Courir pour éliminer les excès du Nouvel An : ce que dit (vraiment) la physiologie
Chaque année, c’est la même scène. Minuit vient de passer, les verres s’entrechoquent, les assiettes se vident et quelque part entre le fromage et la bûche, une pensée rassurante s’invite : « Demain, j’irai courir. Ça éliminera. »
C’est une idée séduisante. Le sport comme antidote aux excès. La transpiration comme bouton “reset” du corps.
Sauf que, comme souvent en physiologie, la réalité est un peu moins intuitive.
Transpirer n’élimine pas l’alcool (désolé)
Commençons par casser le mythe le plus tenace : Non, transpirer ne “purge” pas l’alcool.
Sur le plan biologique, c’est très clair : plus de 90 % de l’alcool est métabolisé par le foie.

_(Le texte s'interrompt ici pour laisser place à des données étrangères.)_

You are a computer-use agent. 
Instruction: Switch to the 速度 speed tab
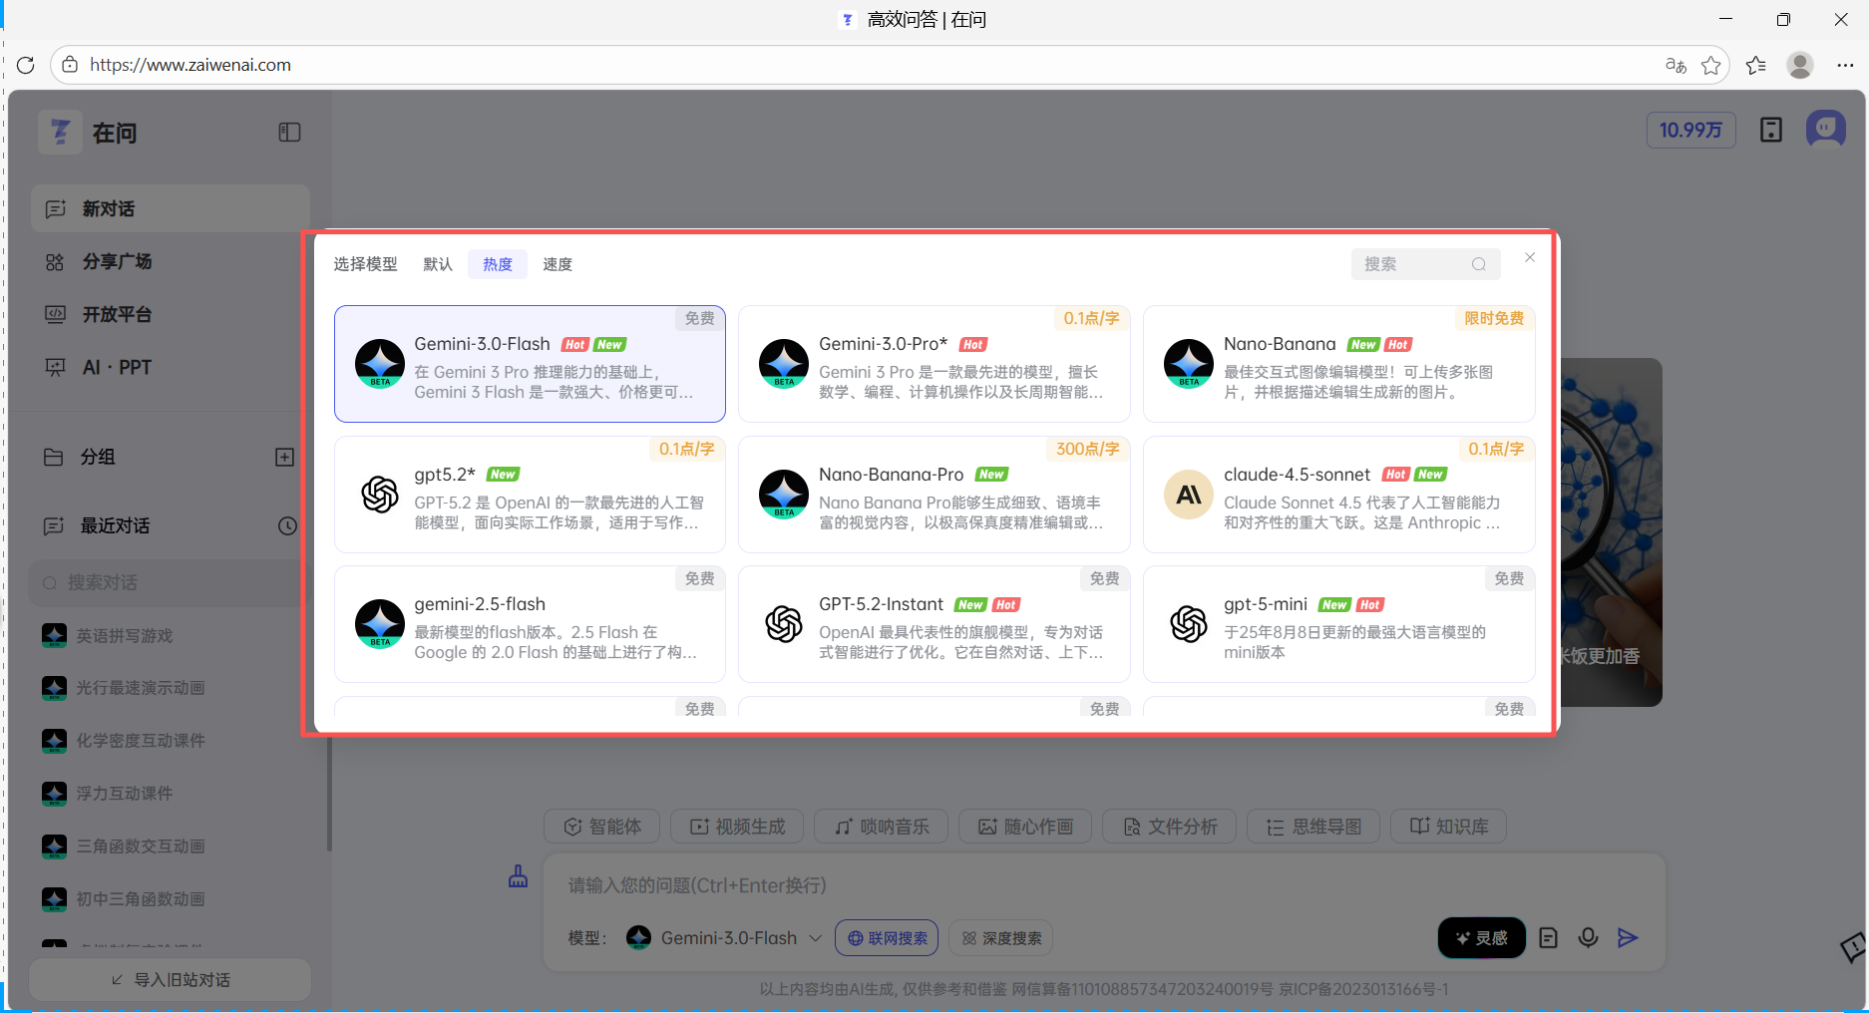point(557,263)
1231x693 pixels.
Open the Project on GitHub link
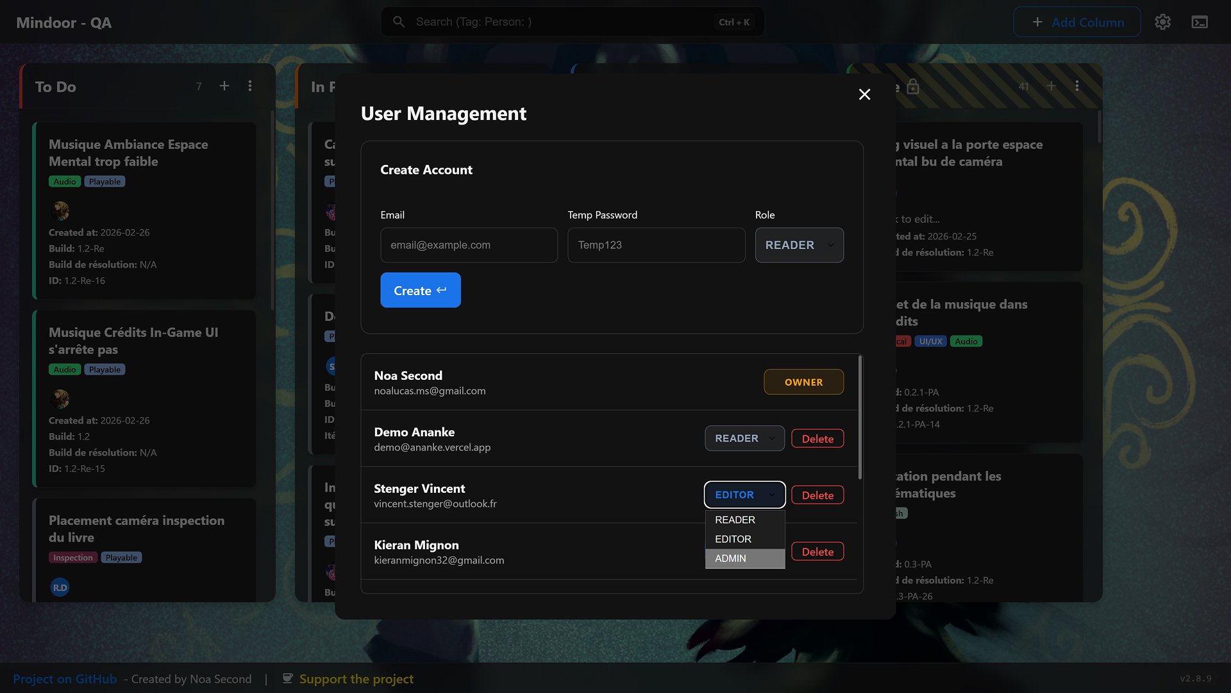pos(65,679)
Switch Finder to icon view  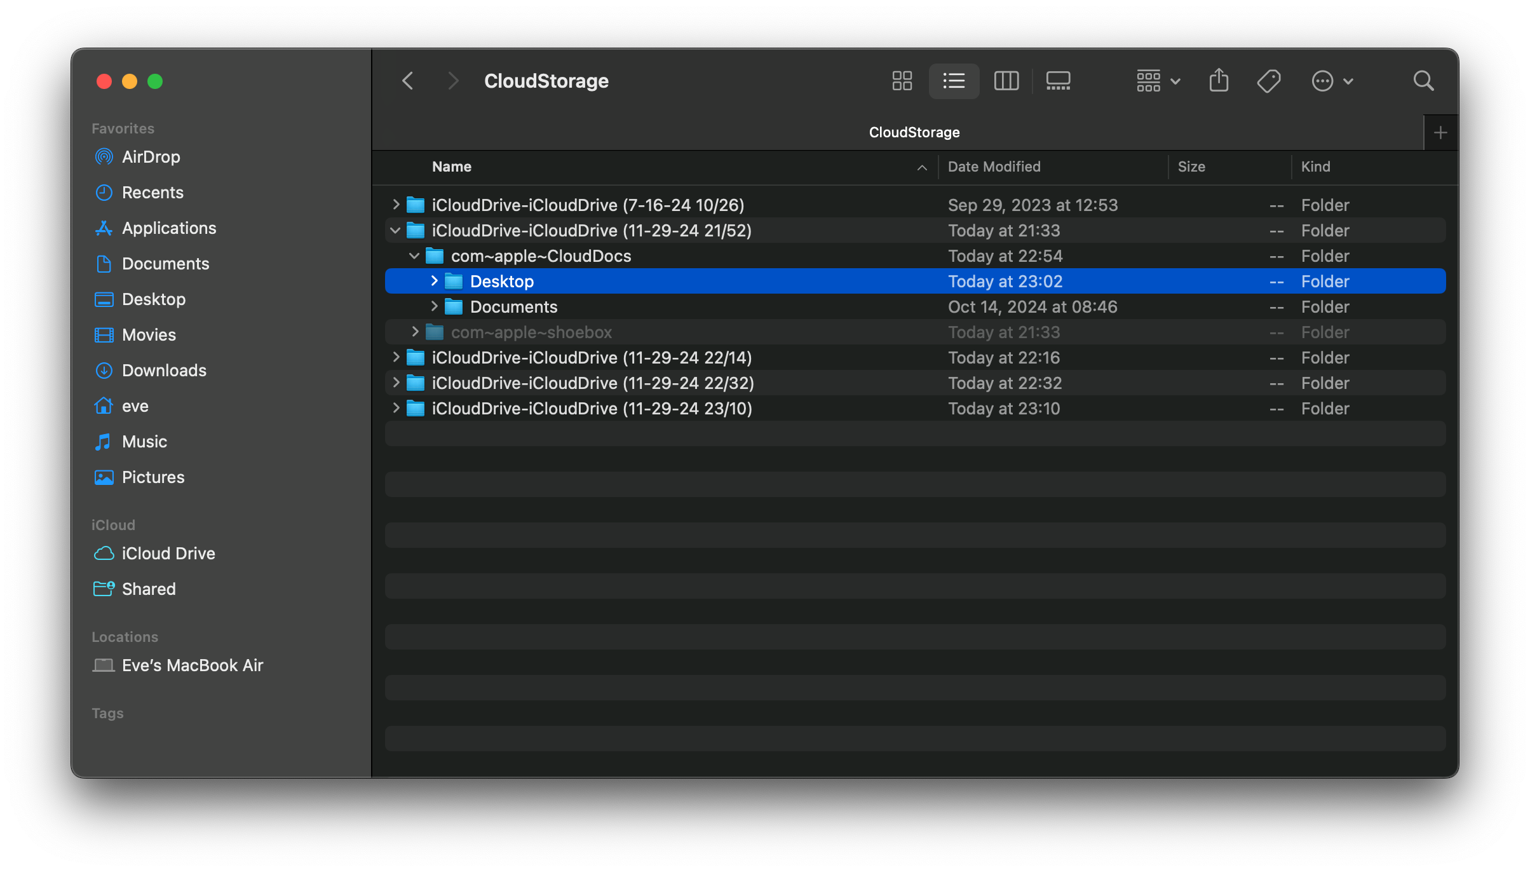pyautogui.click(x=902, y=81)
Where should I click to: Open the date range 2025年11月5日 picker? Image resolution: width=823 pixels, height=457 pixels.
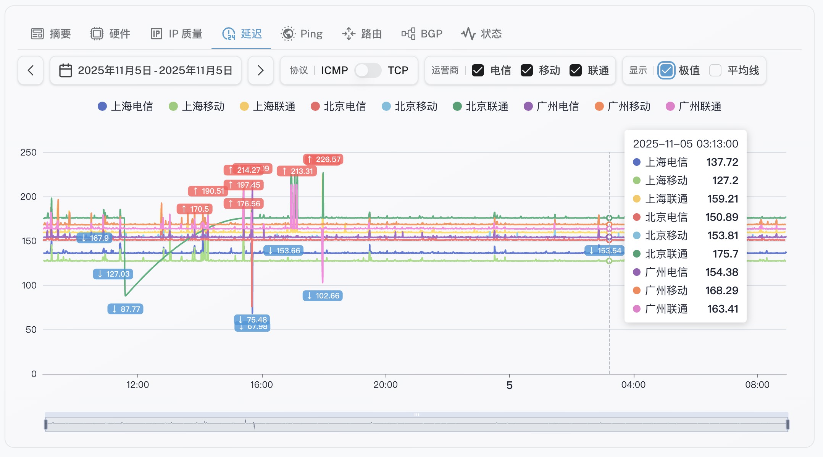coord(155,70)
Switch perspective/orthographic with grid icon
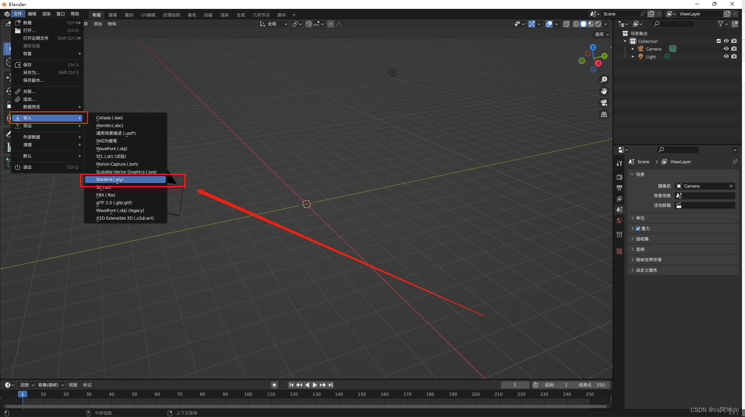 click(x=604, y=115)
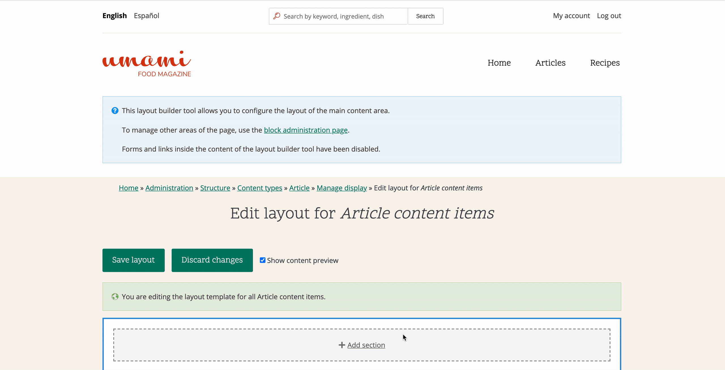Click the globe icon in the green message

coord(115,296)
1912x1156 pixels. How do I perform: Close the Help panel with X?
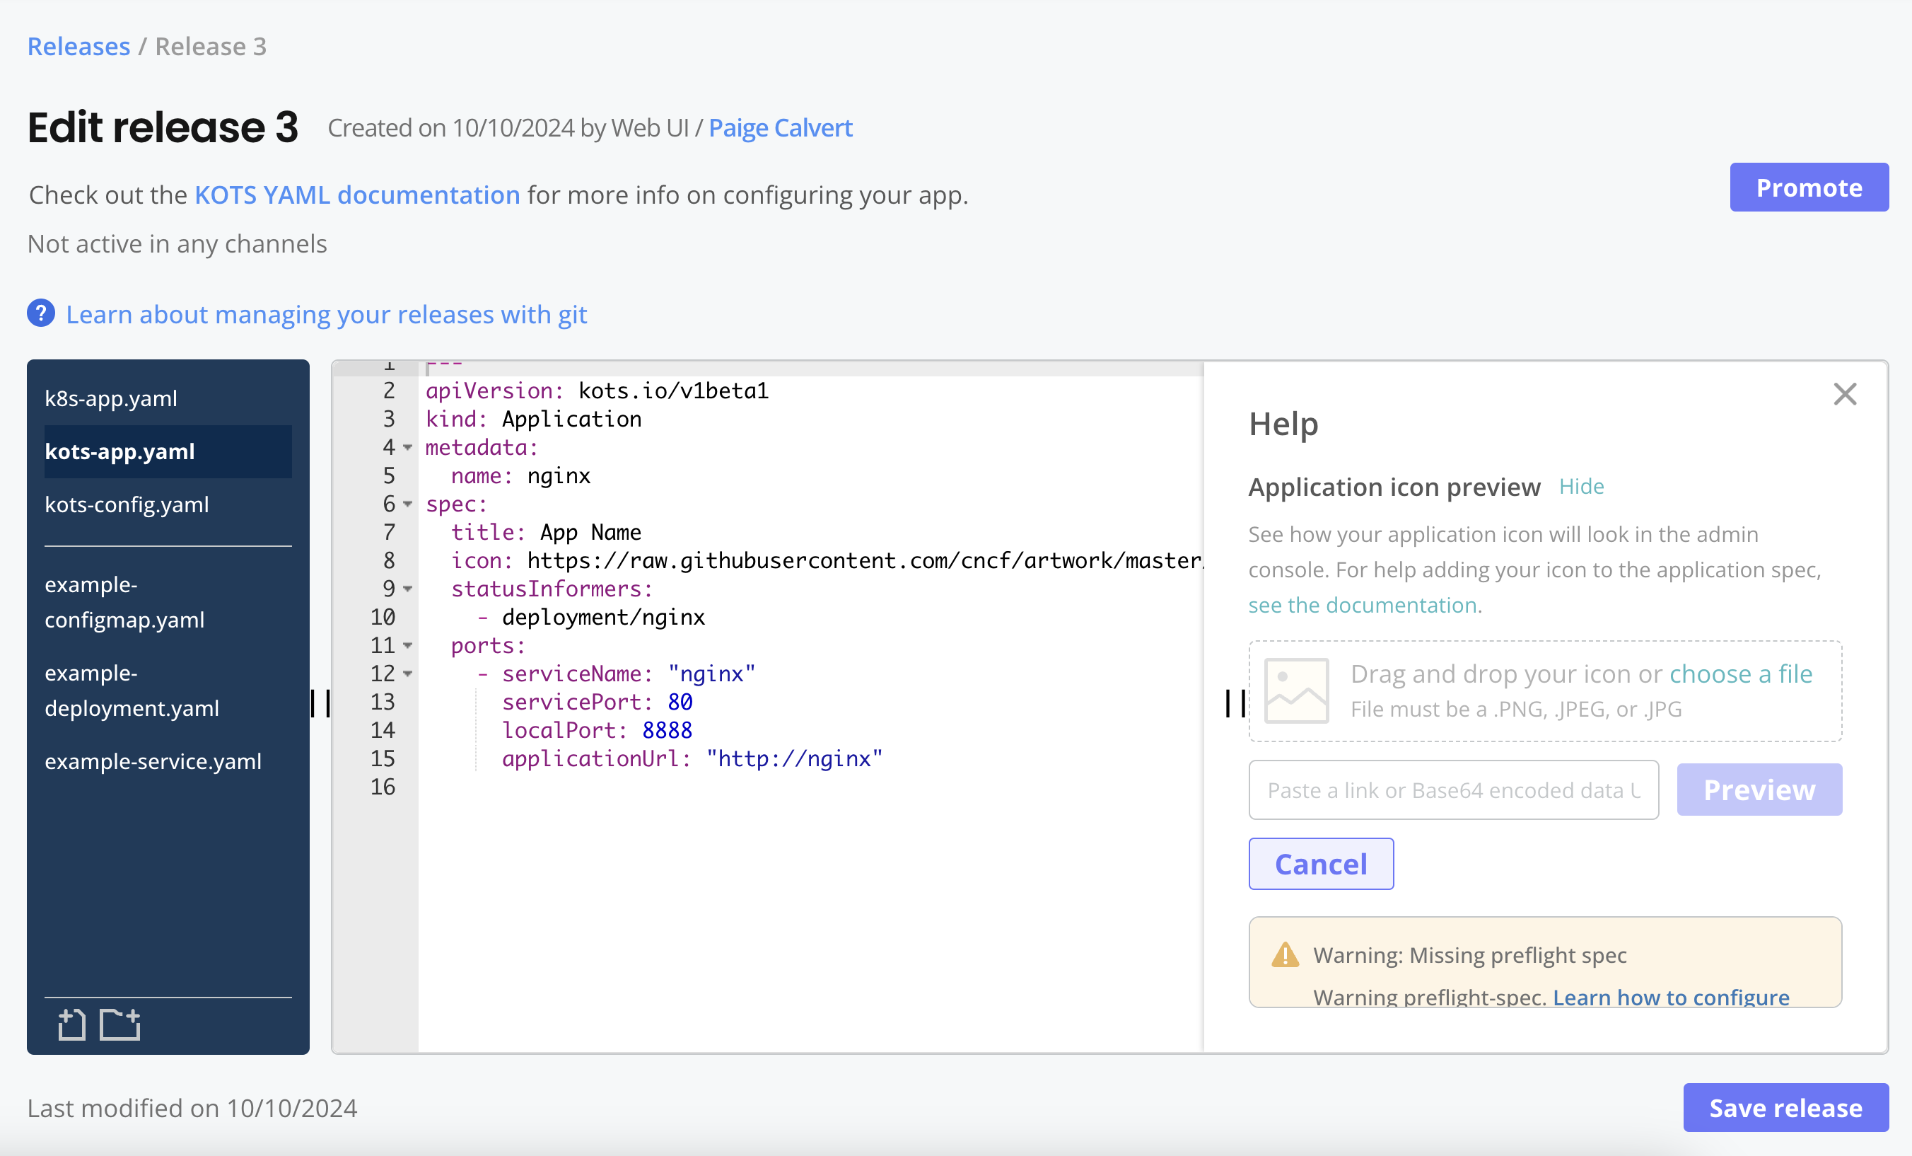coord(1844,394)
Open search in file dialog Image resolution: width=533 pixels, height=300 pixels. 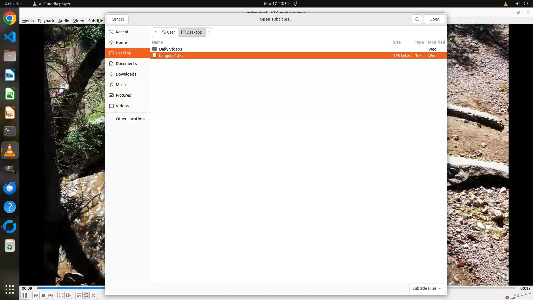[x=417, y=19]
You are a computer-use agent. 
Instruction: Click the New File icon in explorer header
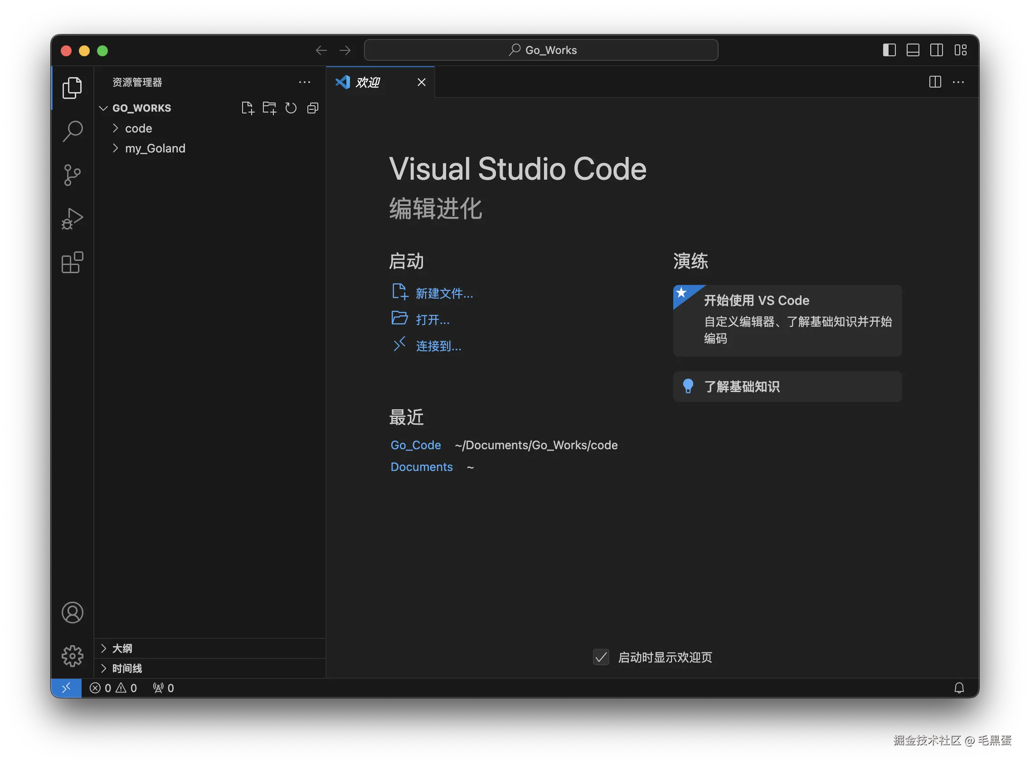(248, 108)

La sueur, l’urine et la respiration n’en éliminent qu’une quantité marginale, moins de 10 %.
Et surtout, ce processus est lent. En moyenne, le foie élimine environ un verre d’alcool par heure. Ni le running, ni le sauna, ni la volonté n’accélèrent significativement cette cadence.
Autrement dit : aller courir le lendemain matin ne fera pas disparaître plus vite les verres de la veille.
Courir après une soirée : un stress en plus pour le corps
L’alcool a déjà mis votre organisme à contribution :
déshydratation,
perturbation du sommeil,
inflammation,
travail hépatique intense.
Ajouter une séance de course à pied (surtout à jeun et mal hydraté) revient à superposer un stress physique à un corps déjà occupé à réparer.
Résultat possible :
maux de tête accentués,
sensation de jambes “vides”,
crampes,
baisse de tension,
et parfois une récupération encore plus lente.
Le corps, à ce moment-là, n’a pas besoin d’un défi supplémentaire. Il a besoin de temps.Le mot clé : récupération.
Plutôt que de chercher à "purger" votre corps par la transpiration, concentrez-vous sur des habitudes qui soutiennent votre bien-être, comme le repos, une alimentation légère et une hydratation optimale.
Courir trop tôt après une soirée arrosée risque davantage de nuire à votre santé que de vous aider.
Le 1er janvier, ton corps est en mode maintenance
Après une soirée arrosée, l’organisme fonctionne en priorité sur :
l’élimination de l’alcool,
la réhydratation des tissus,
la réparation cellulaire,
la régulation hormonale perturbée par le manque de sommeil.
En clair : il est en mode maintenance, pas en mode performance.
Lancer une séance de sport intense dans ce contexte ne “nettoie” rien.
Ça peut même ralentir les processus que tu cherches justement à optimiser.
Faut-il vraiment rester immobile le lendemain ?
Bonne nouvelle : non.
Mais tout dépend de ce que tu appelles “bouger”.
Si l’envie est là :
une marche active,
une sortie au grand air,
un peu de mobilité,
un yoga doux,
peuvent aider à relancer la circulation, améliorer les sensations et remettre doucement le corps en route, sans lui demander ce qu’il n’est pas prêt à donner.
Et pour la course à pied ?
La réponse est simple, même si elle frustre parfois : attendre 24 à 48 heures est souvent la meilleure option.
Le temps de :
bien se réhydrater,
retrouver un sommeil correct,
laisser le foie finir son travail,
retrouver des sensations normales.
La séance que tu feras ensuite sera bien plus bénéfique et bien moins risquée.
Courir pour “éliminer” les calories : un raisonnement trompeur
Dernier point important : courir pour compenser un repas n’est ni physiologiquement pertinent, ni mentalement très sain.
Le corps ne fonctionne pas comme une calculette immédiate.
Les excès ponctuels font partie de la vie. Ce sont les habitudes chroniques qui comptent.
Chercher à “payer” un réveillon avec une séance punitive le lendemain n’apporte ni meilleure santé, ni meilleure relation à l’entraînement.
Le vrai mot-clé du 1er janvier : récupération
Si tu devais retenir une seule chose, ce serait celle-ci : le repos est aussi une stratégie.
Boire de l’eau.
Dormir.
Manger léger.
Marcher un peu.
Et reprendre le sport quand le corps est prêt.
Le 1er janvier n’est pas une épreuve à réussir. C’est juste le premier jour d’une année où tu vas, de toute façon, courir beaucoup d’autres kilomètres.
Et ceux-là compteront bien plus que la séance que tu n’as pas faite ce matin-là.